STATED GOAL 1.
In the records, rewrite the lines from the one with "Go to Clusters in the sidebar" up to and including the one with "tap(43, 236)", changing "sidebar" to "side panel" and keeping everything else the same. Leave the pictures out.

[Election-Methods] Determining representativeness of multiwinner methods

Fri Jun 20 15:09:03 PDT 2008

Hello all,

(says the newcomer.)

I think I have found a metric for comparing multiwinner systems, at 
least as these pertain to proportional representation, when all votes 
are honest.

The advantage of the metric is that, if what it measures is desirable, 
it gives an idea of how good the system performs - how representative it 
is - and thus its best case performance. In contrast, criterion failure 
shows how bad a system can get in the worst case.

The broad idea is this: The most proportional assembly is the one which 
reflects the population on all issues. In other words, if a fraction p 
of the population is of a certain position on a binary opinion, it is 
better (ceteris paribus) for a council to have, of that opinion, a 
fraction close to p than one far away from it.

Thus we could make a simulation. First, set that there are n binary 
issues. Each of the voters then have an issue profile which consists of 
n booleans. Set these randomly with different biases for each issue (so 
that, for instance, on the first issue, 70% may hold the "true" 
position, while on another, only 23% do).

Counting the proportion that hold the true-position for each issue gives 
the popular issue profile. In general, the issue profile of a certain 
subset takes the form of n numbers (for n issues), where each number is 
equal to the proportion that holds the true-position for the issue in 
question.

Then a perfectly representative assembly has an issue profile that is 
equal to the issue profile of the people. So now we have a measure of 
how well the assembly or council represents the people: the more its 
issue profile differs from that of the people, the less representative 
it is.

EXERCISE DATA.
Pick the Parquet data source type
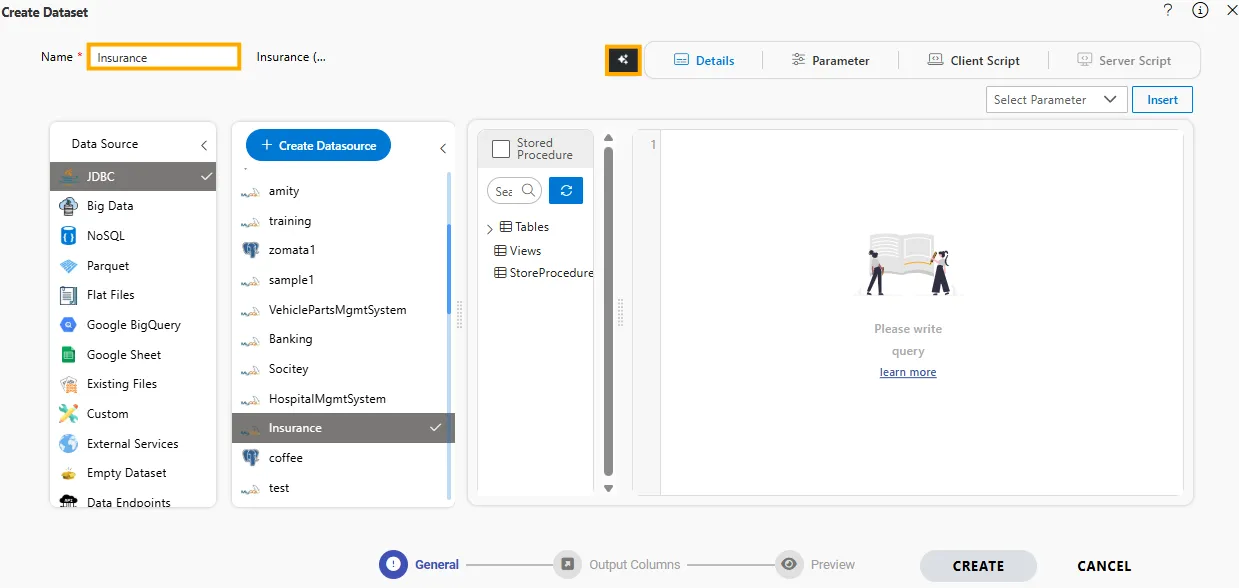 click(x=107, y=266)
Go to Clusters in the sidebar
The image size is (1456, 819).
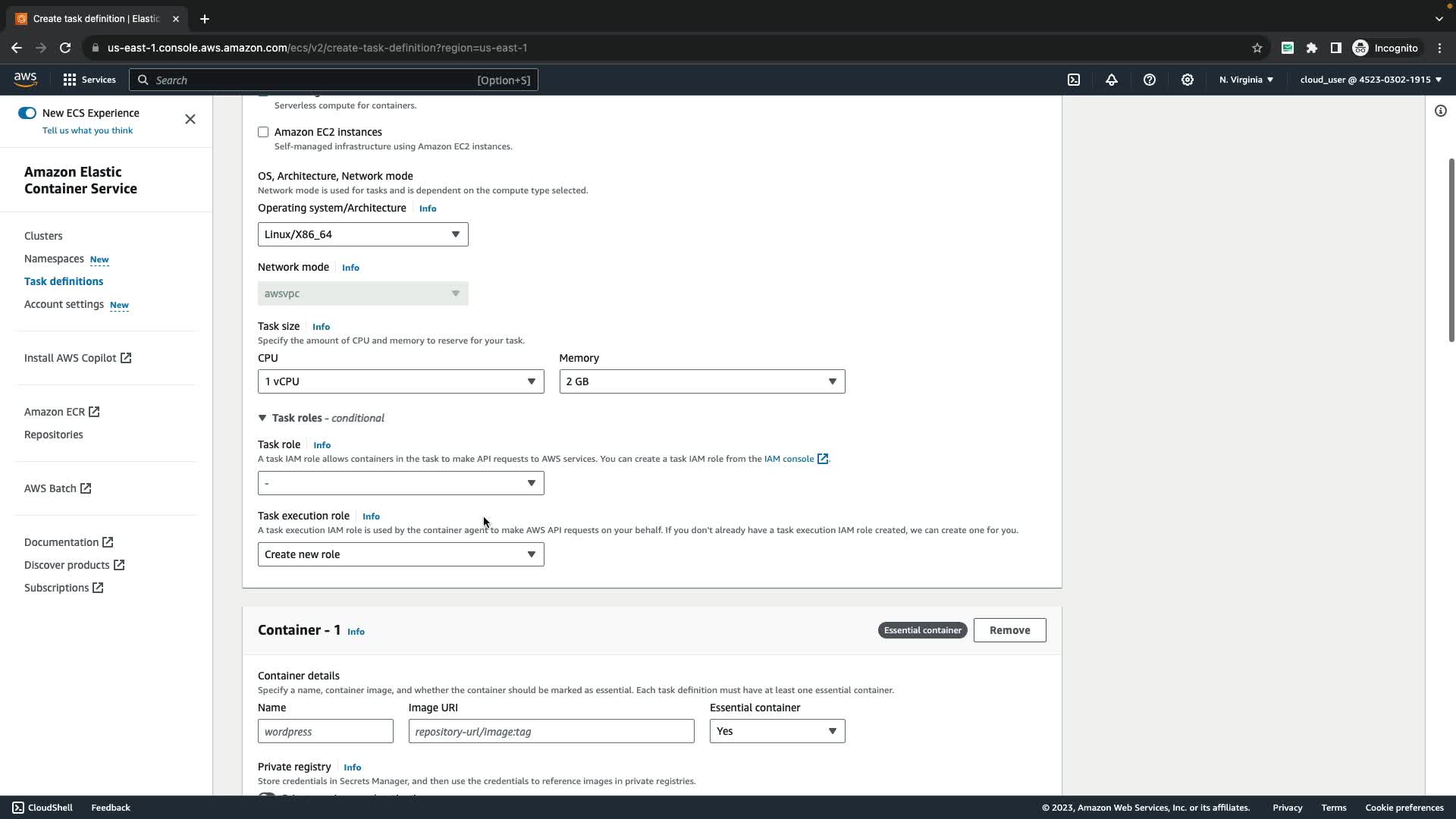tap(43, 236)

==

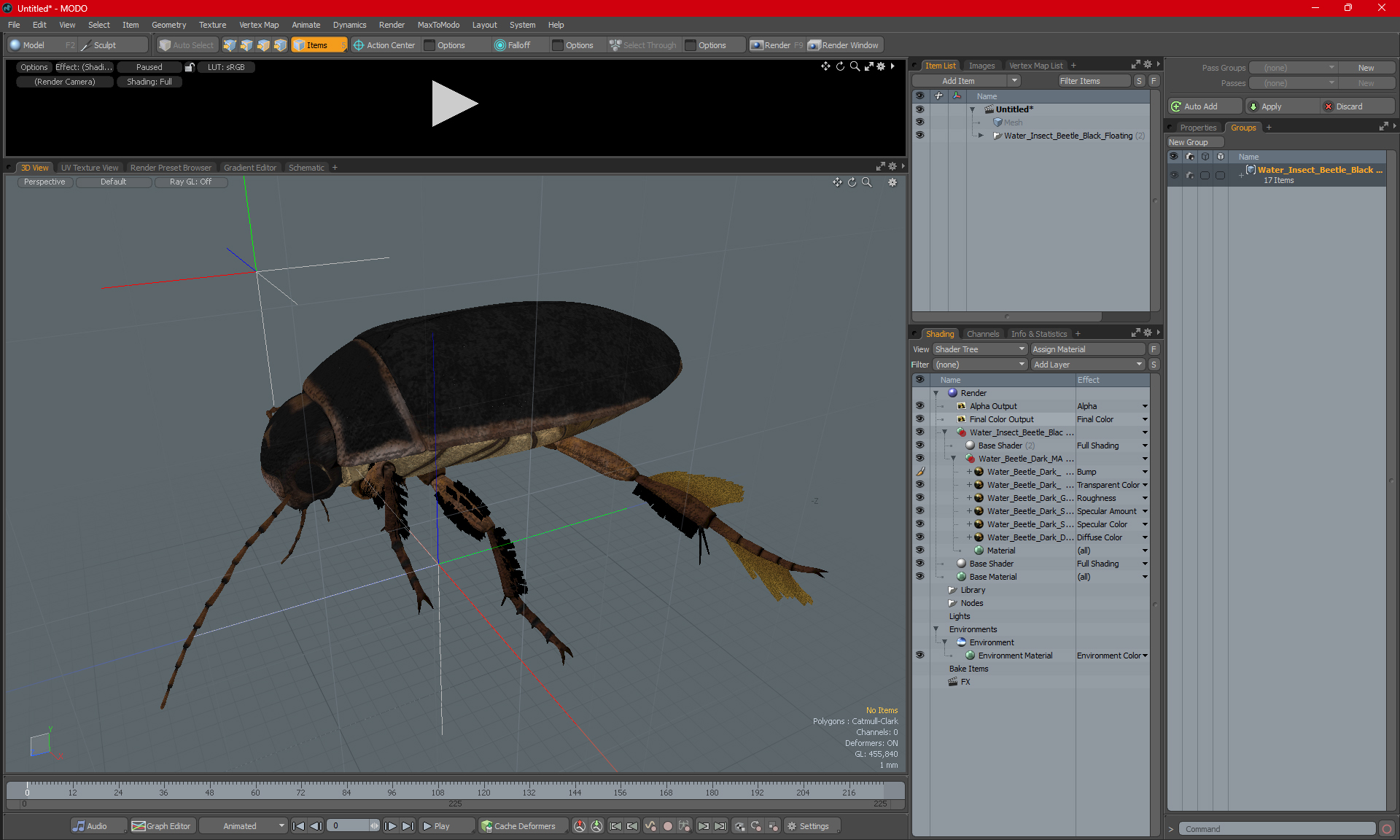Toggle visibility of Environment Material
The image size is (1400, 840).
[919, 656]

STATED GOAL 2.
From the post on multiwinner representativeness, quote the passage from "The advantage of" up to and including "away from it.".

SOLUTION 1.
Go to Clusters in the side panel
The image size is (1456, 819).
tap(43, 236)

SOLUTION 2.
The advantage of the metric is that, if what it measures is desirable, 
it gives an idea of how good the system performs - how representative it 
is - and thus its best case performance. In contrast, criterion failure 
shows how bad a system can get in the worst case.

The broad idea is this: The most proportional assembly is the one which 
reflects the population on all issues. In other words, if a fraction p 
of the population is of a certain position on a binary opinion, it is 
better (ceteris paribus) for a council to have, of that opinion, a 
fraction close to p than one far away from it.